* Butir Tugas A: Menurut tulisan opini dalam dokumen sumber, berapa banyak janji dan ucapan palsu yang disebut telah tercatat?
* Butir Tugas B: Nyatakan apakah setiap pernyataan berikut sesuai dengan tulisan opini dalam dokumen sumber, lalu kutip kata-kata penentunya: (i) kebohongan itu disebut hanya terjadi saat kampanye; (ii) tokoh itu pernah diberi gelar "merakyat"; (iii) penegak hukum disebut seharusnya menjadi benteng terakhir keadilan.

* Dokumen Sumber:

=-=-=-=-=

Negara Disandera Seorang Pembohong: Ketika Hukum Tunduk, Keadilan Tumbang!
Oleh: Optic Macca
Di atas panggung kekuasaan, berdiri seorang tokoh yang oleh banyak rakyat sempat disanjung, disematkan gelar “merakyat”, “sederhana”, bahkan “penyelamat.”
Namun hari ini, sejarah tak bisa lagi menutup-nutupi kebenaran: bahwa penguasa yang pernah dielu-elukan itu ternyata adalah pembohong paling konsisten dalam sejarah republik ini.
Jokowi—yang oleh jabatan dan waktu telah diberi amanah memimpin negeri, justru menggunakan kursi kuasa sebagai alat propaganda kebohongan.
Ia bukan lagi sekadar pribadi yang khilaf, tapi telah menjelma menjadi mesin dusta yang merusak sendi-sendi hukum, etika, dan kemanusiaan.
Seratus lebih janji dan ucapan palsunya telah tercatat dan menjadi bukti terbuka bahwa rakyat telah dikhianati, berkali-kali.
Dan kebohongan itu, bukan hanya terjadi saat kampanye—tetapi berlanjut hingga purna jabatan.
Masih terus berdusta, dan bahkan memaksa sistem hukum untuk mengabsahkan kebohongannya.
Bayangkan, betapa menjijikkannya ketika para penegak hukum yang seharusnya menjadi benteng terakhir keadilan malah tunduk dan membungkam suara-suara yang menuntut kebenaran.

=-=-=-=-=

* Data Tersedia:
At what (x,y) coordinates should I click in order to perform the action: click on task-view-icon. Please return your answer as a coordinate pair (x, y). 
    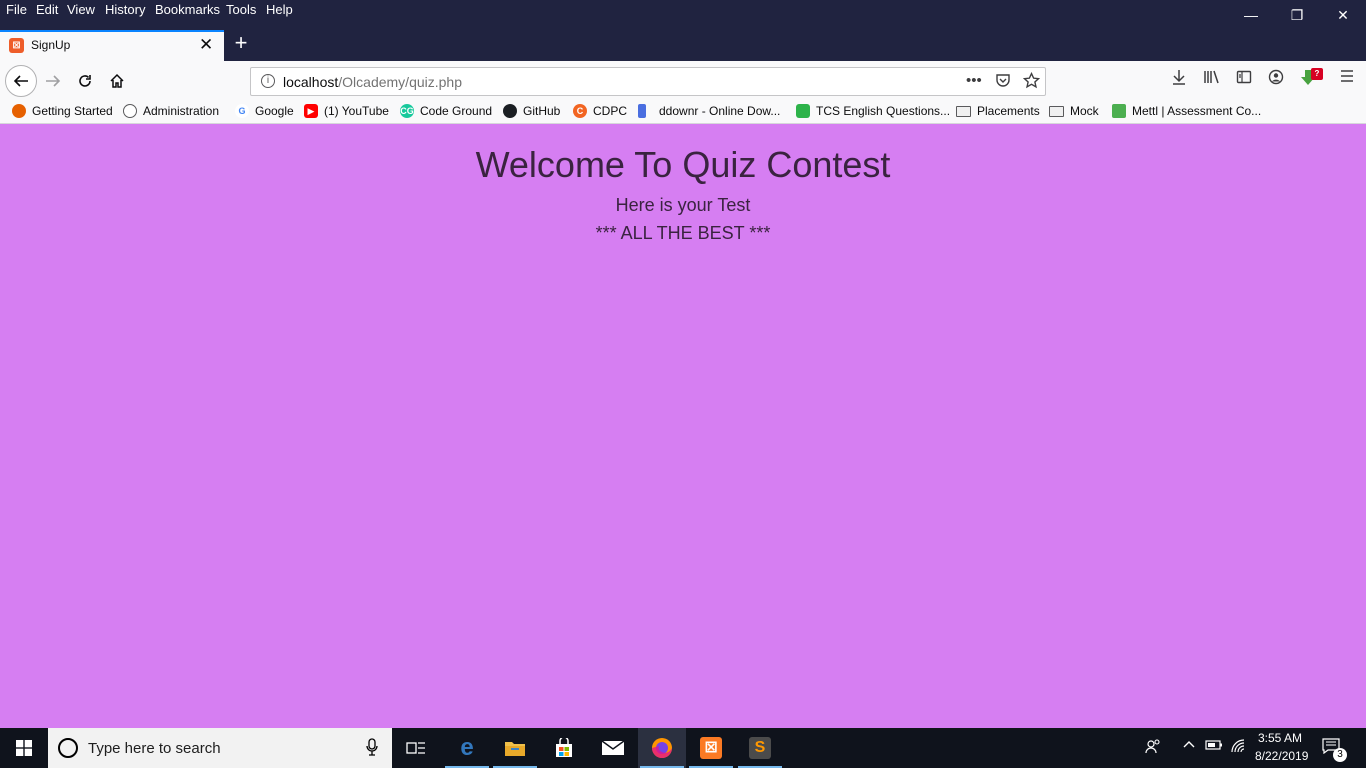
    Looking at the image, I should click on (416, 748).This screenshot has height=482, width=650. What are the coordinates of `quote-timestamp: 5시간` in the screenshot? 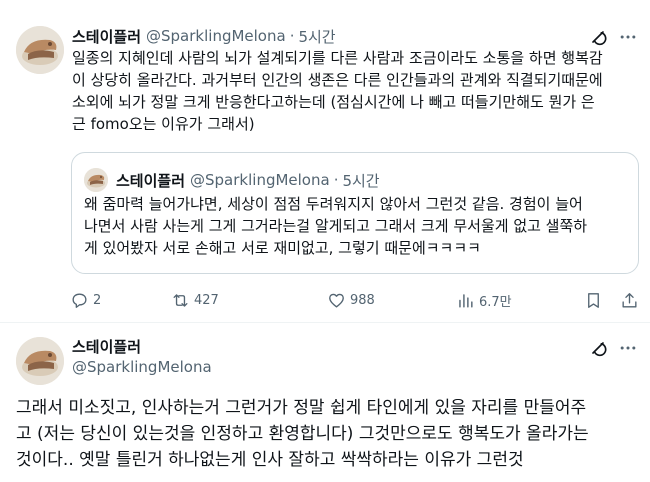 It's located at (361, 180).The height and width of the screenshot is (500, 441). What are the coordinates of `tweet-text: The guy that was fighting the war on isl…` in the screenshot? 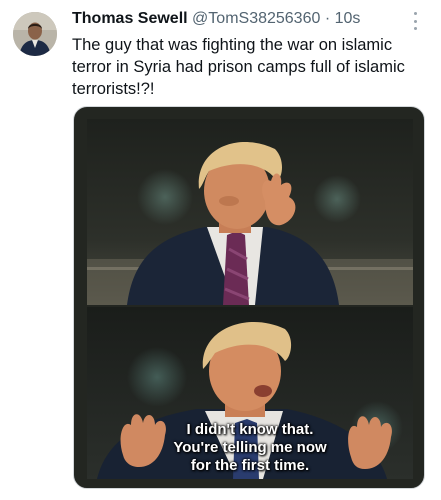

=-=-=-=-=

* Hasil A: Seratus lebih.

* Hasil B:
(i) Tidak: "bukan hanya terjadi saat kampanye—tetapi berlanjut hingga purna jabatan."
(ii) Ya: "disematkan gelar “merakyat”"
(iii) Ya: "yang seharusnya menjadi benteng terakhir keadilan"